Le reflex 35mm, et plus particulièrement le Nikon F2 – mon choix en la matière – a contribué à édifier notre système d’appréciation de l’image photographique, en noir et blanc  comme en couleurs ! Sa maniabilité, sa vitesse et sa robustesse ont porté ce modèle sur tous les fronts de l’actualité des seventies, habituant notre regard à cette particularité argentique : le grain ! L’aspect plus ou moins granuleux du 35mm caractérise la photographie d’avant l’ère numérique et retrouve un regain d’intérêt en cette époque plus productrice d’images que jamais auparavant ! La démarche d’utiliser cette technique s’explique par l’appréciation du facteur temps évoqué plus avant : bien que disposant d’un magasin de 36 vues, aucune d’elle ne doit être prise au hasard. Toutes exigent une concentration dont le numérique et ses automatismes sont à même de dispenser.

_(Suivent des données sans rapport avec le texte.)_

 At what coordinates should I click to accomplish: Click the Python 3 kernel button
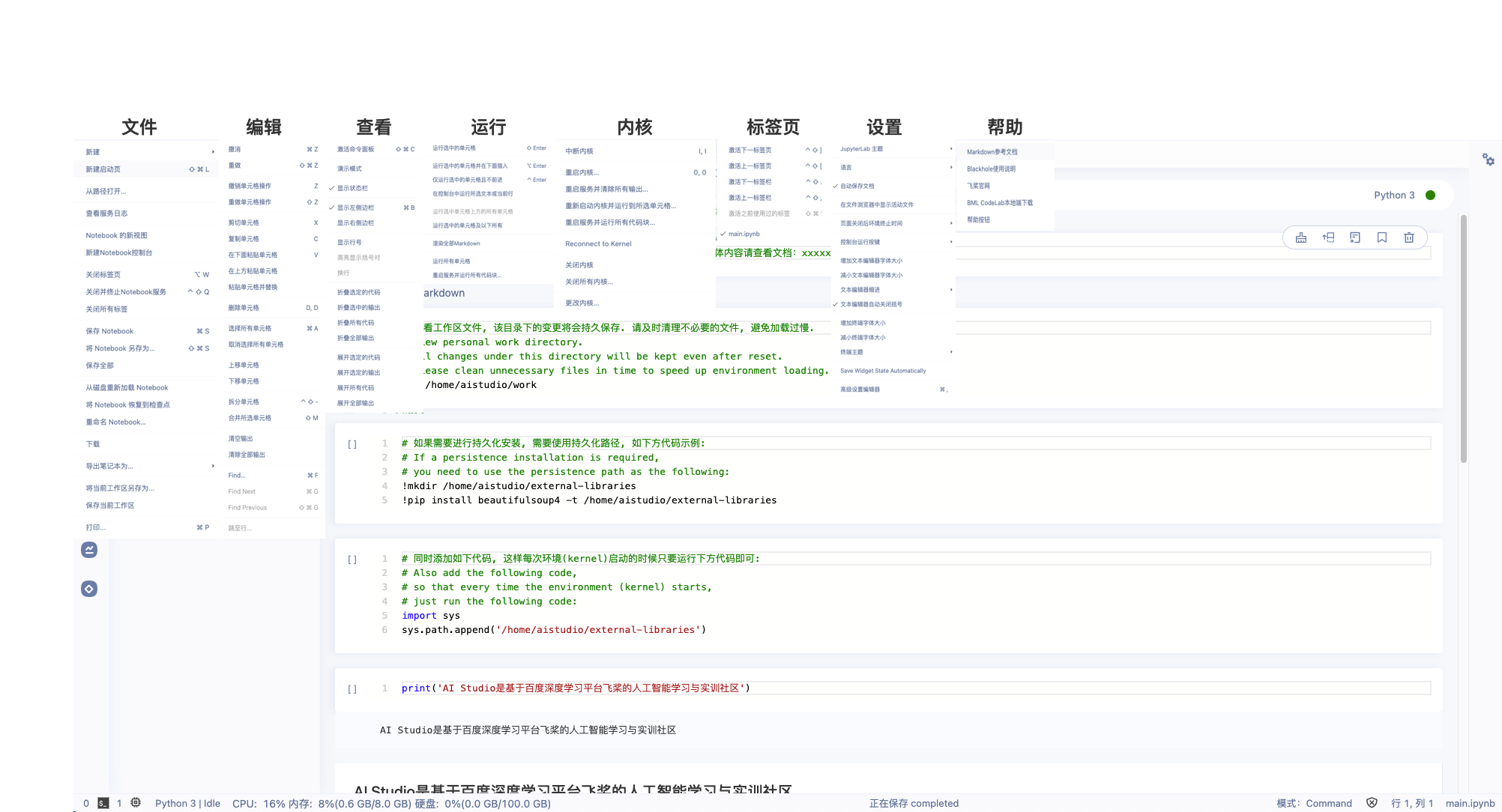click(1394, 195)
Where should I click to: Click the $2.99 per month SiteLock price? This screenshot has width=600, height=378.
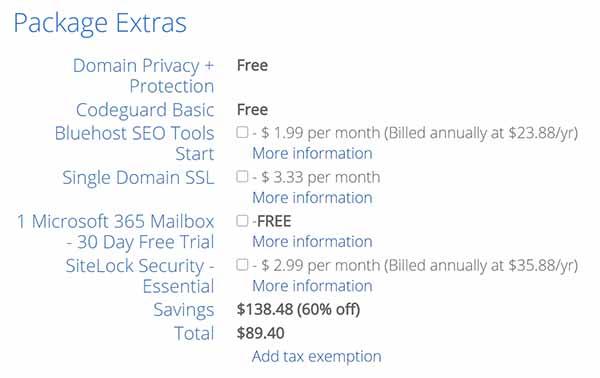320,266
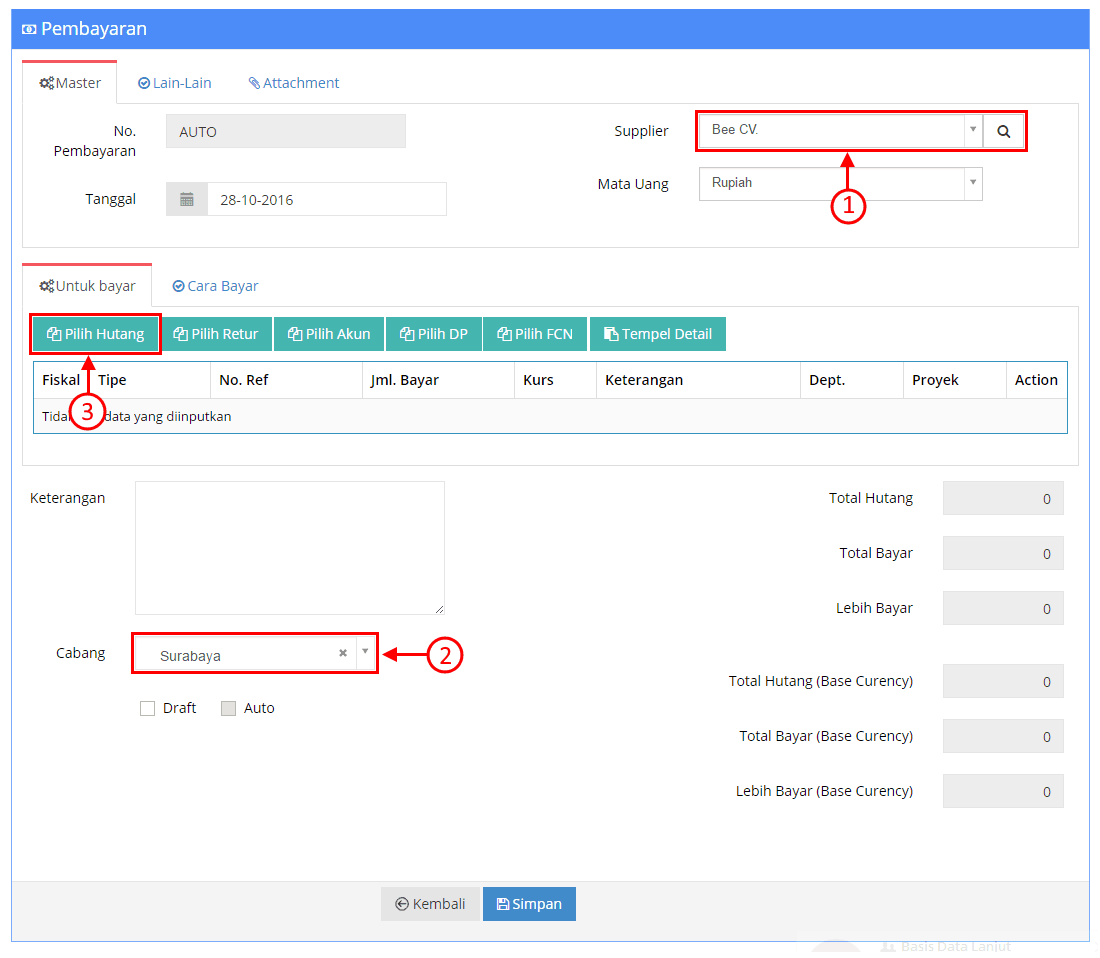Enable the Draft checkbox
1100x958 pixels.
(147, 708)
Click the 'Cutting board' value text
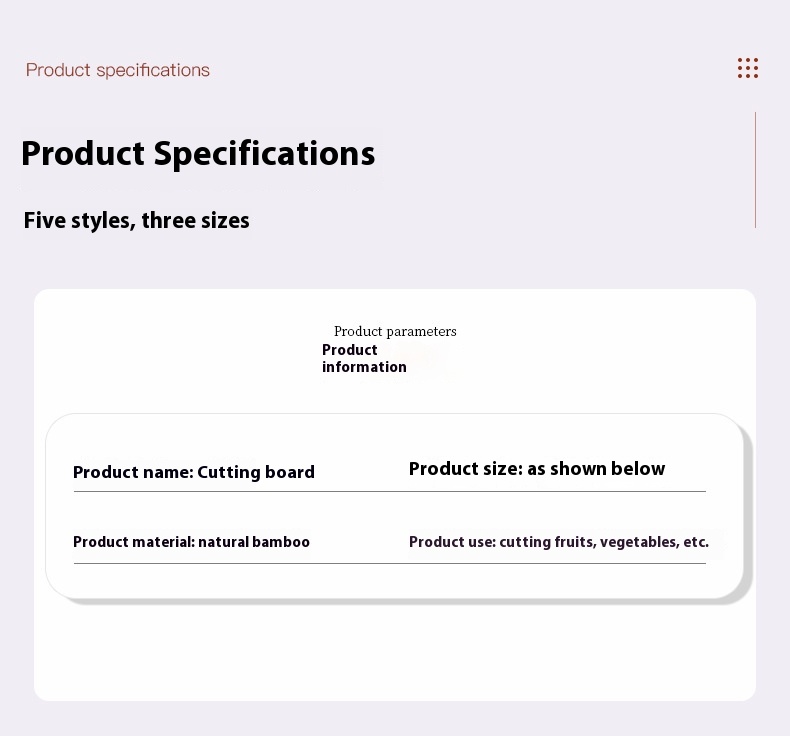 (x=256, y=472)
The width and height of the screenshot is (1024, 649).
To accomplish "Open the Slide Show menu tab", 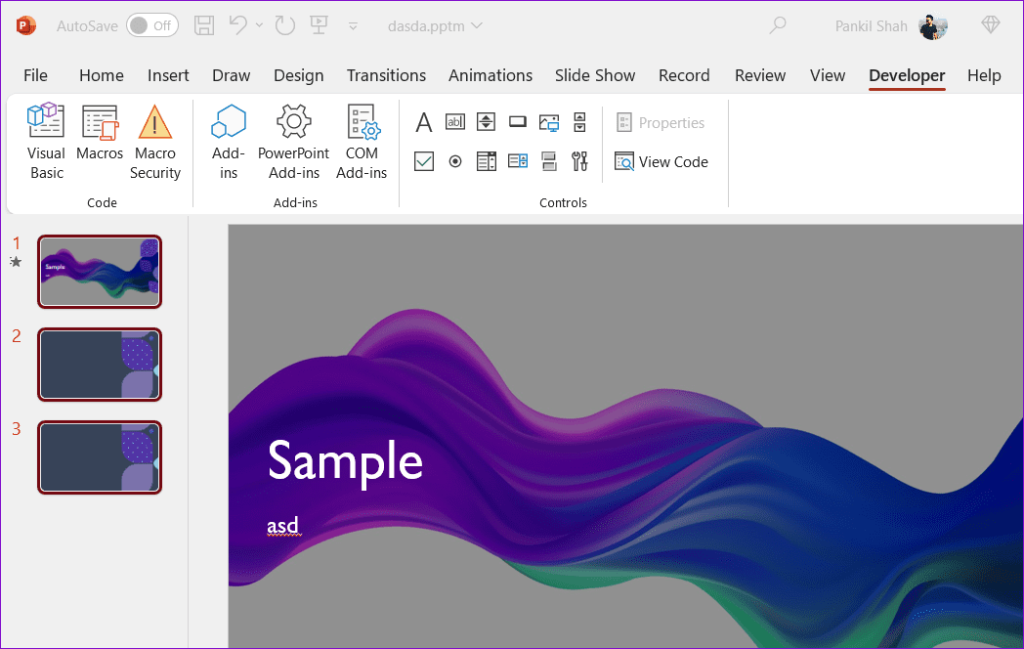I will (595, 75).
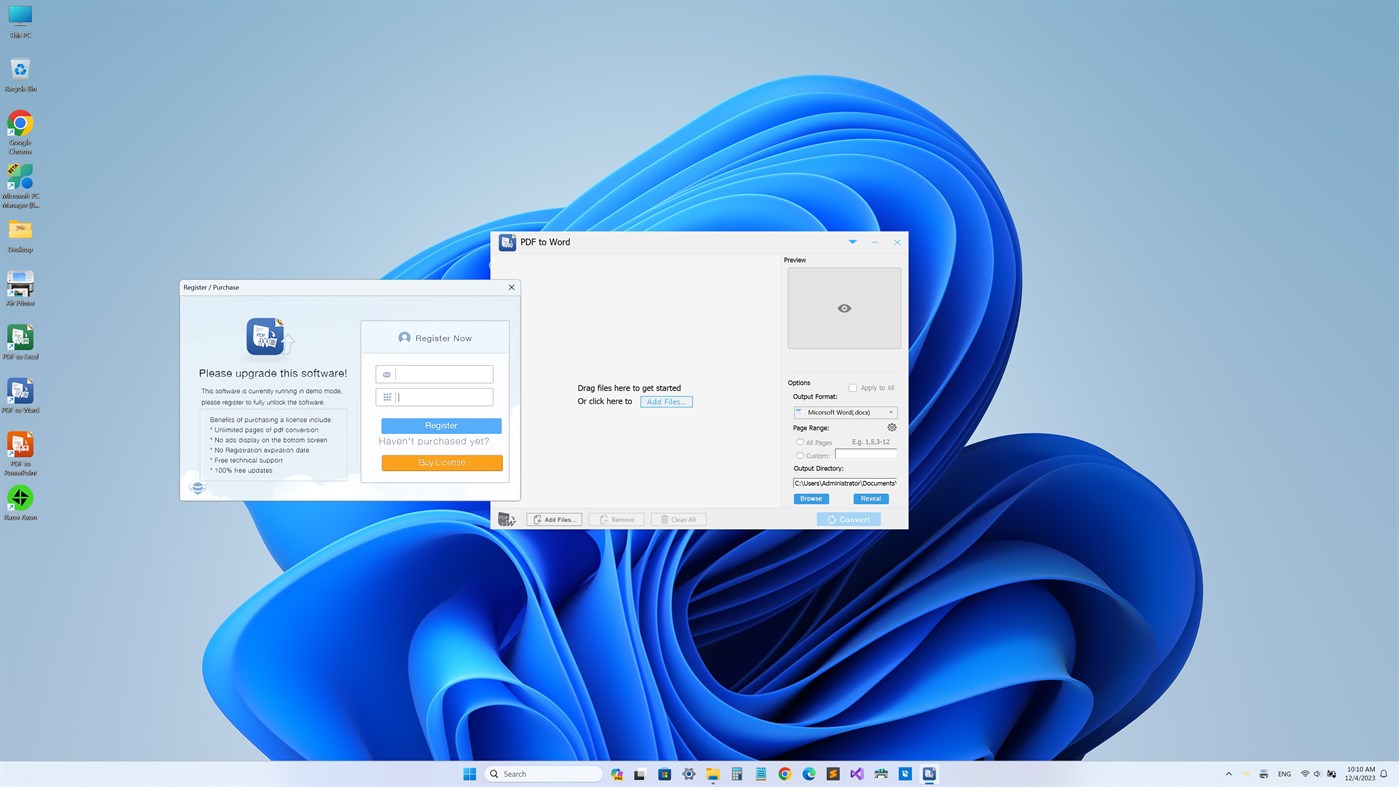
Task: Click the Add Files plus icon on bottom toolbar
Action: pos(536,518)
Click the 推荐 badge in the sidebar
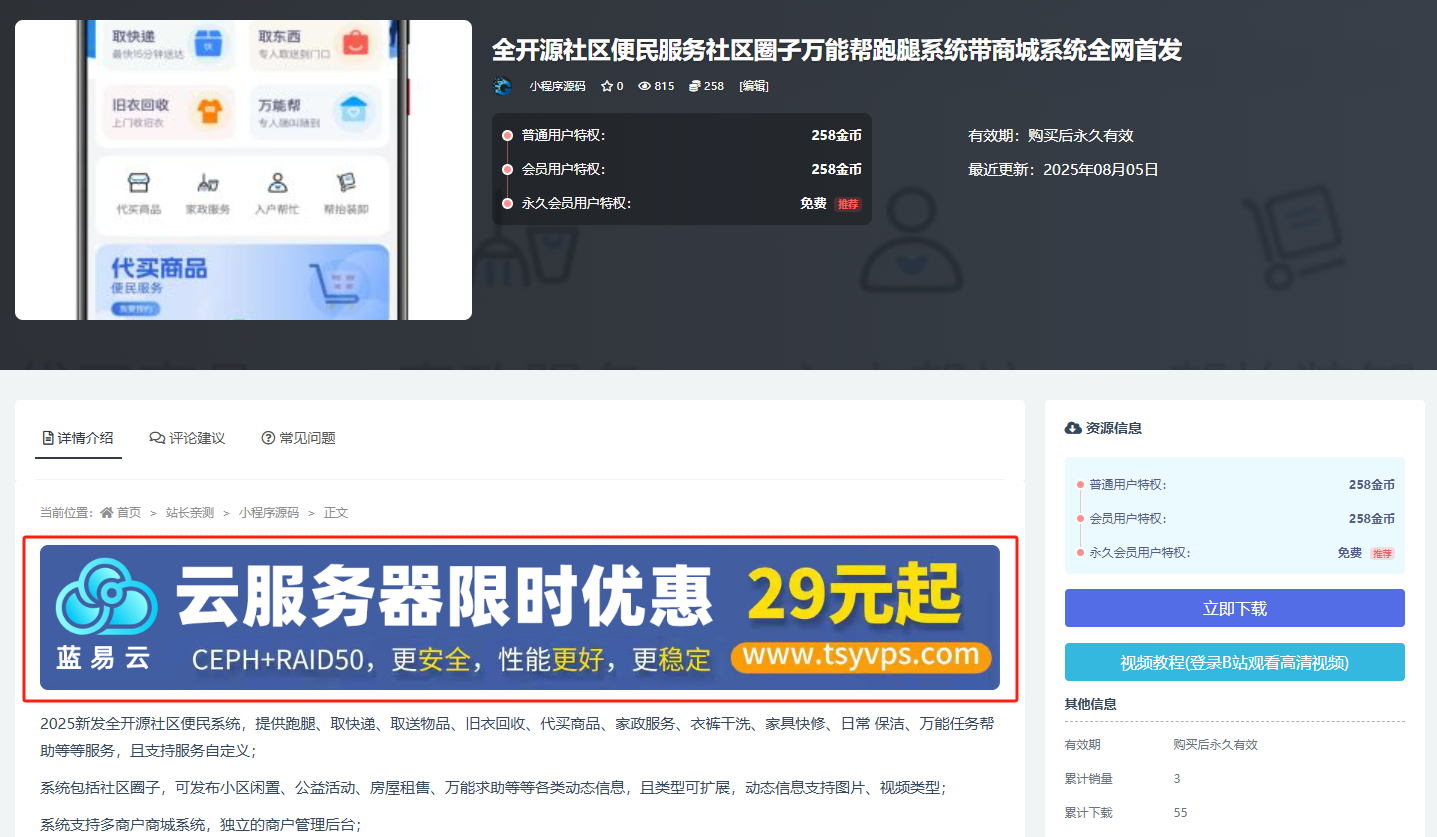The height and width of the screenshot is (837, 1437). point(1381,553)

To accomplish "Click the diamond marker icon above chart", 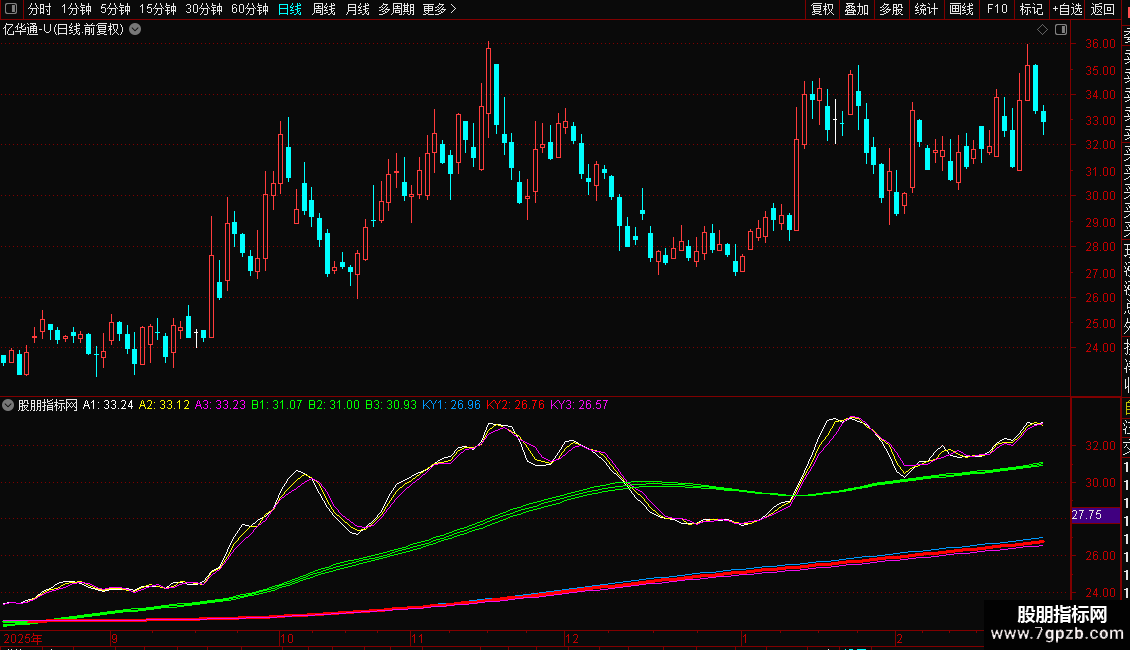I will 1042,30.
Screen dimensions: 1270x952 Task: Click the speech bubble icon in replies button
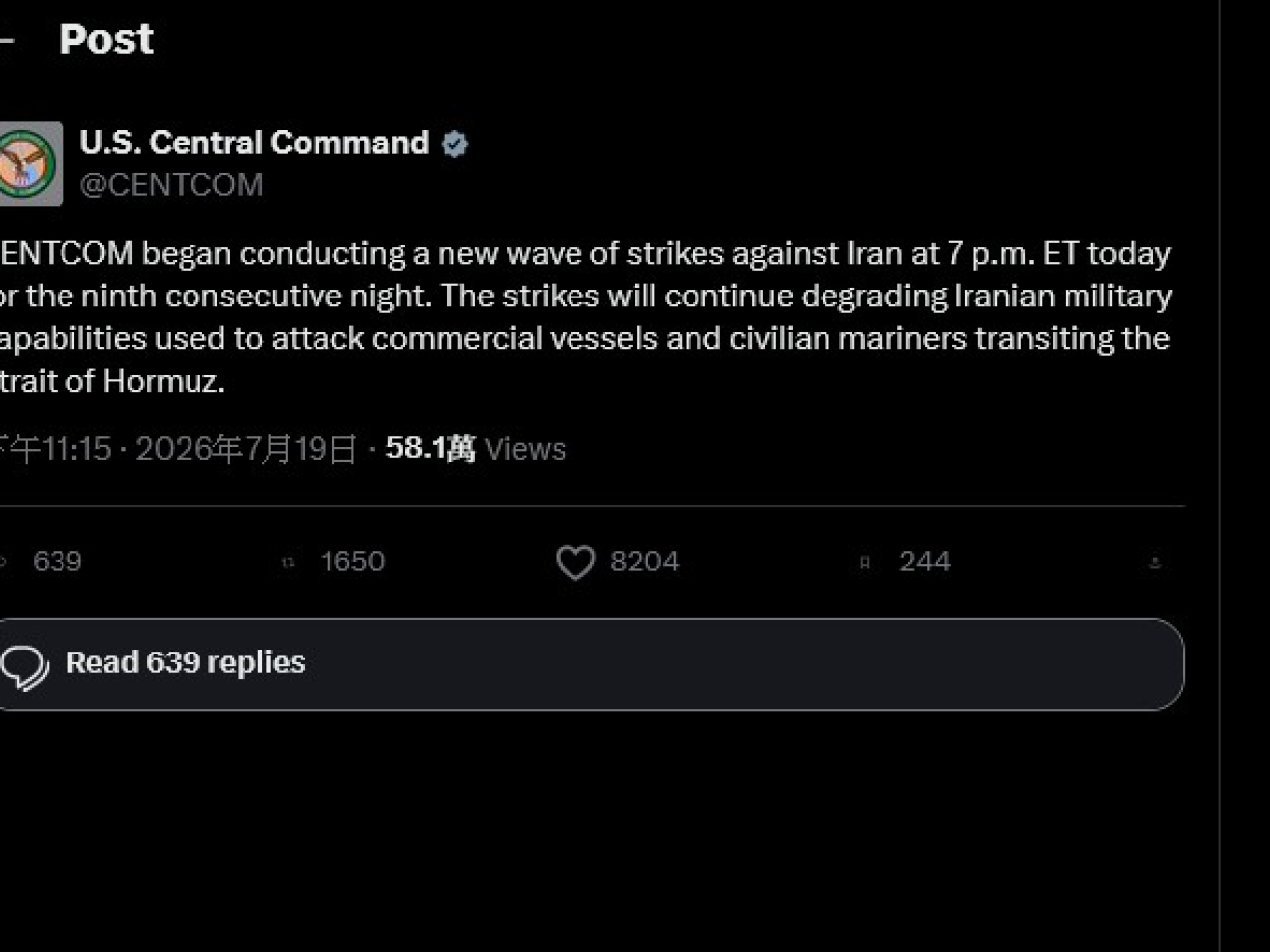point(25,666)
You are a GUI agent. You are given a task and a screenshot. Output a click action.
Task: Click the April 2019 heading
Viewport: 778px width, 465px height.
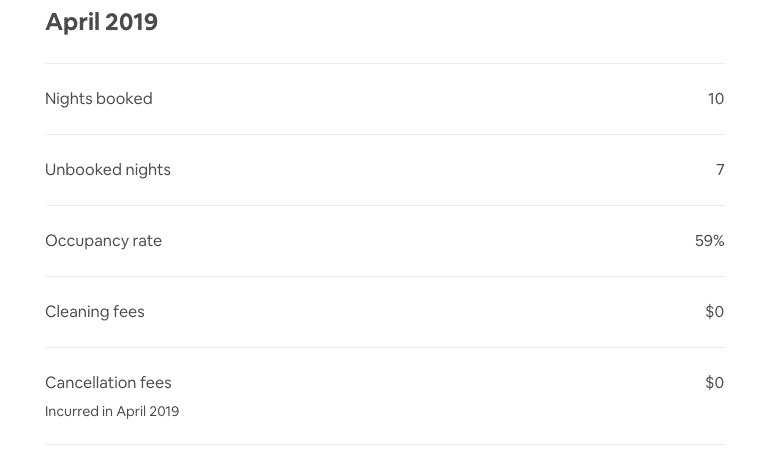[101, 22]
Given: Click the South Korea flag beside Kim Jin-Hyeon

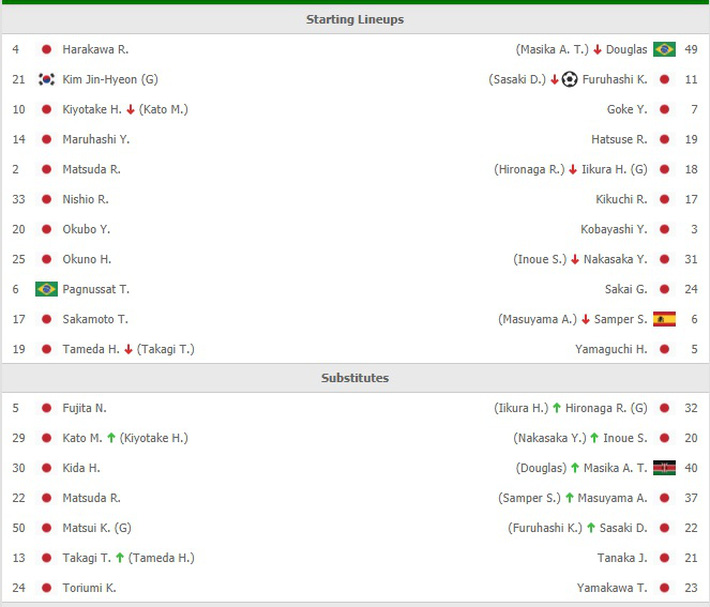Looking at the screenshot, I should click(46, 79).
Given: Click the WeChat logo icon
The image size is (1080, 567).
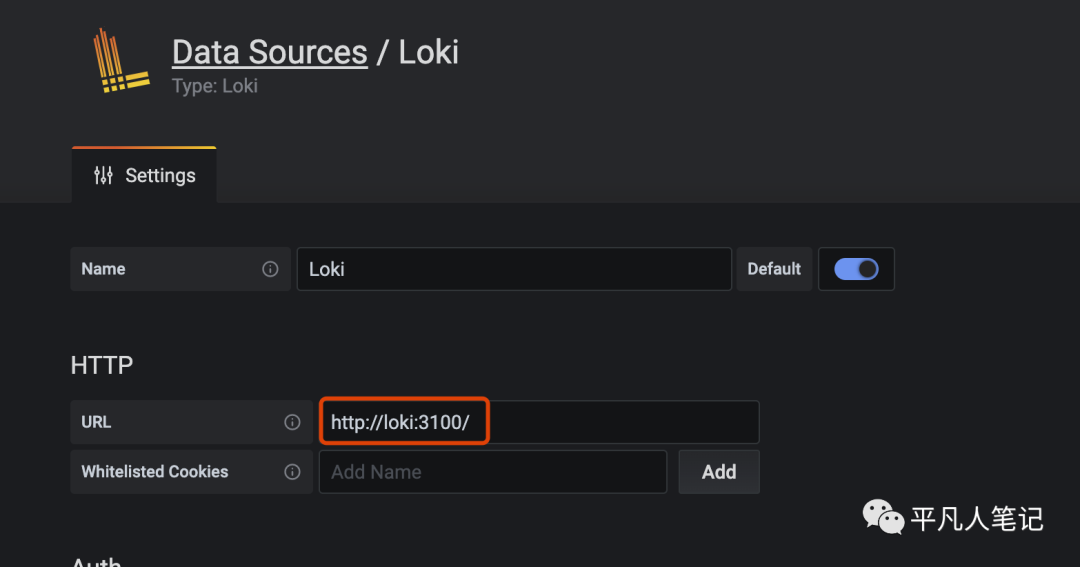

Avec un 35mm, la photo ne s’improvise pas !

Elle ne se présente pas non plus sur un petit écran de prévisualisation, et de fait oblige à une confiance en ses capacités – et son matériel – qui est en rapport direct avec la qualité du résultat final ! On sait au moment du déclenchement, voire juste avant, que la photo qui vient d’être emmagasinée est bonne – ou non !

Quant au résultat final, à l’aune duquel on juge la pertinence de la prise de vue, il est simple (enfin !) d’expliquer la différence entre l’argentique et le numérique en opposant ‘sels d’argent’ à ‘pixels’ : l’un est plus ou moins ovoïde, l’autre est carré. L’un est tangible, l’autre virtuel. L’un est organique, l’autre mathématiquement précis.